Jamali was the pen name of Sheikh Fazlullah, who was a renowned Sufi Saint during the times of Sikander Lodhi, Babur and partial lifetime of Humayun. Kamali is ascribed to as a "mysterious" person, perhaps for the want of political correctness by (still) largely orthodox population. It is informally accepted that Jamali-Kamali were a gay couple and Sunil Gupta, author of "Wish You Were Here: Memories of a Gay Life" goes on to attribute the tomb as India's only gay monument! - archive.indianexpress.com/news/out-with-the-past/375143.
The tomb was constructed in 1528-1529 and Jamali was buried in the tomb after his death in 1536. It is unknown when Kamali was buried by his side, though the other marble grave in the tomb is attributed to Kamali. The mosque adjacent to the tomb is an impressive building too and it is claimed to be a forerunner in the design of Mughal mosque architecture in India.
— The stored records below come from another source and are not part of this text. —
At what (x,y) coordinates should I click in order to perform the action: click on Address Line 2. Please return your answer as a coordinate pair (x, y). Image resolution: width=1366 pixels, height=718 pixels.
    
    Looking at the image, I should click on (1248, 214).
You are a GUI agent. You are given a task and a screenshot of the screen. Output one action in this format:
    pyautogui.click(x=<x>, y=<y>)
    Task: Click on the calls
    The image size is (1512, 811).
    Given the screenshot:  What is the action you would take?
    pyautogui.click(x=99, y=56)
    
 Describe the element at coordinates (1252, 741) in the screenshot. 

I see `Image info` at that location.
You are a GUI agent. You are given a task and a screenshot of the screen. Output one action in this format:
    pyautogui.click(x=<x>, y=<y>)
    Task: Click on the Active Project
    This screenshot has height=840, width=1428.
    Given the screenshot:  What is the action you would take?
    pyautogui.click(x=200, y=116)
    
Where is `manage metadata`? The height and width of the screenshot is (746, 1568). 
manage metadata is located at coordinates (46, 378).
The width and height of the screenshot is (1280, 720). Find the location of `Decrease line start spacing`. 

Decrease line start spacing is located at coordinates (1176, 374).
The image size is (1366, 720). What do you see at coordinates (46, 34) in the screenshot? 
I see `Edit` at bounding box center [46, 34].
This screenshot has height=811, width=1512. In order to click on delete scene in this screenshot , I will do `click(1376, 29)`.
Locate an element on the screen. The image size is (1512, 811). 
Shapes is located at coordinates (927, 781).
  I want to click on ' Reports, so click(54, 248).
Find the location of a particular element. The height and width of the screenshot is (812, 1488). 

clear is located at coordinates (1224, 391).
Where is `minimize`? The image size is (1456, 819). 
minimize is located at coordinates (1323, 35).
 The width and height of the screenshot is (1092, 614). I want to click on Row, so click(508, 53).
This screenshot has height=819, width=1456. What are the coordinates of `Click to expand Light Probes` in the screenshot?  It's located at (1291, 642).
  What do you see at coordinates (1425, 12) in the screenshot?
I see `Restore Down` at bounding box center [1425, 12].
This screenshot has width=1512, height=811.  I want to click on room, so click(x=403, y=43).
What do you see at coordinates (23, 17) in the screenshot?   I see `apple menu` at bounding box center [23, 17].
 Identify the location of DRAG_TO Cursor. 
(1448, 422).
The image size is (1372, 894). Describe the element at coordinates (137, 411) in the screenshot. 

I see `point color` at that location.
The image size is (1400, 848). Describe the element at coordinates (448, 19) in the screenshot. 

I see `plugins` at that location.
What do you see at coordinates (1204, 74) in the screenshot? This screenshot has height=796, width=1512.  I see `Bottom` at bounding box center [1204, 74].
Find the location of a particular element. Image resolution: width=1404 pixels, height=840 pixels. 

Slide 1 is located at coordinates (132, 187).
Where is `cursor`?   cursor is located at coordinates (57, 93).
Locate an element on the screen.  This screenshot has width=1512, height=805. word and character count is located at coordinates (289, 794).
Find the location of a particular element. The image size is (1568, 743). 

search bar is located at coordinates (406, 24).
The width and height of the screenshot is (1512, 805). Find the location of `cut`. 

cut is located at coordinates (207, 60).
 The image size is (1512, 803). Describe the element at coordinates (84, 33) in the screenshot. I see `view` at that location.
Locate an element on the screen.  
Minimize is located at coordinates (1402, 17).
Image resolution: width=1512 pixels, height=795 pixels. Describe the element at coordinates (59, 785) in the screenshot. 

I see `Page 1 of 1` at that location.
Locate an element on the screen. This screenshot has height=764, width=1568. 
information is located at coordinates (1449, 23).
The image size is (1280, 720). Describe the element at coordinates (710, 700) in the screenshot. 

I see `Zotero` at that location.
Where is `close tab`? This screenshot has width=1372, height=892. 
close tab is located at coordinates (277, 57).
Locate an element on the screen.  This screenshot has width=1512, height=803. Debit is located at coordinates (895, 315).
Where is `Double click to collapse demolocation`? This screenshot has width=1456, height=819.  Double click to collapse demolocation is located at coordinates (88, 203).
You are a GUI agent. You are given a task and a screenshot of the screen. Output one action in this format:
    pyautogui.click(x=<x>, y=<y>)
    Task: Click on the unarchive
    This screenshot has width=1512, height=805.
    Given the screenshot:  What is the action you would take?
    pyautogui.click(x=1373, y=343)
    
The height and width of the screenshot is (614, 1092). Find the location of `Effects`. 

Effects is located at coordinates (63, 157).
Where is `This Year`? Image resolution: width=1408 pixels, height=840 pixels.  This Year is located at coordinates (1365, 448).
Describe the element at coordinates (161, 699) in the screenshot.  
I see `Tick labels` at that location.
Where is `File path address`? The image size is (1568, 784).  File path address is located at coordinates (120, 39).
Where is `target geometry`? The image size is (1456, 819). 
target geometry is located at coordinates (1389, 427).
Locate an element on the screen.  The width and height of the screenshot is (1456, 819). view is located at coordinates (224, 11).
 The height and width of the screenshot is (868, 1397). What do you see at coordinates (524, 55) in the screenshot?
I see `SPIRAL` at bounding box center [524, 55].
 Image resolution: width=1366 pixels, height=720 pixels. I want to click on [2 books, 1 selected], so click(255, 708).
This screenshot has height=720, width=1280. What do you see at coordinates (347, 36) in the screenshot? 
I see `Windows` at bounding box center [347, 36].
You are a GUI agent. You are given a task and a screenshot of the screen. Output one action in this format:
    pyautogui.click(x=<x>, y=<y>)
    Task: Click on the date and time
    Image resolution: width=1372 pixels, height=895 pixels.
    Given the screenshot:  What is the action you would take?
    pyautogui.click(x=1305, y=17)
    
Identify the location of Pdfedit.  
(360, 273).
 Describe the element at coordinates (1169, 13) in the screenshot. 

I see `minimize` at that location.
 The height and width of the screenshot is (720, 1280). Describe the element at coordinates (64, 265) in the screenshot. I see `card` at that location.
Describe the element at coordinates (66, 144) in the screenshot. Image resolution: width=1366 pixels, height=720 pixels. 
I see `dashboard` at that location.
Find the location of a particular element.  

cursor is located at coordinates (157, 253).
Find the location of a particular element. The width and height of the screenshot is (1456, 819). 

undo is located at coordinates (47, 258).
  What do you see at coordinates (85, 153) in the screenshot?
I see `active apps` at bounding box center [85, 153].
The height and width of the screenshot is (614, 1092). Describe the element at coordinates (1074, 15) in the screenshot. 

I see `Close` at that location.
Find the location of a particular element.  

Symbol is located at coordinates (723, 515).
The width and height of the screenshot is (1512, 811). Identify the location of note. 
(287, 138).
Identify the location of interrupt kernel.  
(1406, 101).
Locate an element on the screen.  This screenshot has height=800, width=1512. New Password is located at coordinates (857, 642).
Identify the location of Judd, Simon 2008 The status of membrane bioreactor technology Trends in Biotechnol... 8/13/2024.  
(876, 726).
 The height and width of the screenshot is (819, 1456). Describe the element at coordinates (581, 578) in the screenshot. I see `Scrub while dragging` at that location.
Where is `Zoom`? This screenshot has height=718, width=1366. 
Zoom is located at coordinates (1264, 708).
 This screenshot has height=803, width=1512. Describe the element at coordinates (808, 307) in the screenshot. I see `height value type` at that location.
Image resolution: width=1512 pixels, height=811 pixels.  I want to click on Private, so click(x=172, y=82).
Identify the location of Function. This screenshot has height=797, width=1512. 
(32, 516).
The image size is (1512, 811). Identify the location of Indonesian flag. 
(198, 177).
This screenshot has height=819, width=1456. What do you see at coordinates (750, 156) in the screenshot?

Jamali-Kamali complex though declared as a non-living heritage structure by the ASI has been in the news for attempts by the natives to use the mosque for Friday prayers. The "non-living" classification by ASI bars any such practice in the protected monuments. However, most of the time one can find the Waqf members hovering around the property to dissuade the "trespassers"! A sure shot way of entering this enclosed cubical tomb is by joining the INTACH heritage walk of Mehrauli Archaeological Park, which I never could join, else, hunt for and plead to the ASI appointed supervisor who may not yield if the unofficial custodians of the complex are keeping a watch!
Jamali-Kamali tomb in a tranquil enclosure.
Interiors of the Jamali-Kamali tomb. Exquisite pattern in incised plasterwork on the flat ceiling with decorated roundels in the squinches, inlaid tiles and decorated panels over the door and windows are of the finest quality.
The flat ceiling of the tomb with magnificent incised plasterwork patterns.
Close up of the incised plasterwork on the flat ceiling.
View from the entrance of the tomb with two marble graves on the floor. The walls combine the incised plasterwork with inlaid tiles.
One of the decorated roundels in a squinch of the tomb.
The Lodhi era mosque adjacent to the Jamali-Kamali tomb.
Ruined prayer hall of the Jamali-Kamali mosque.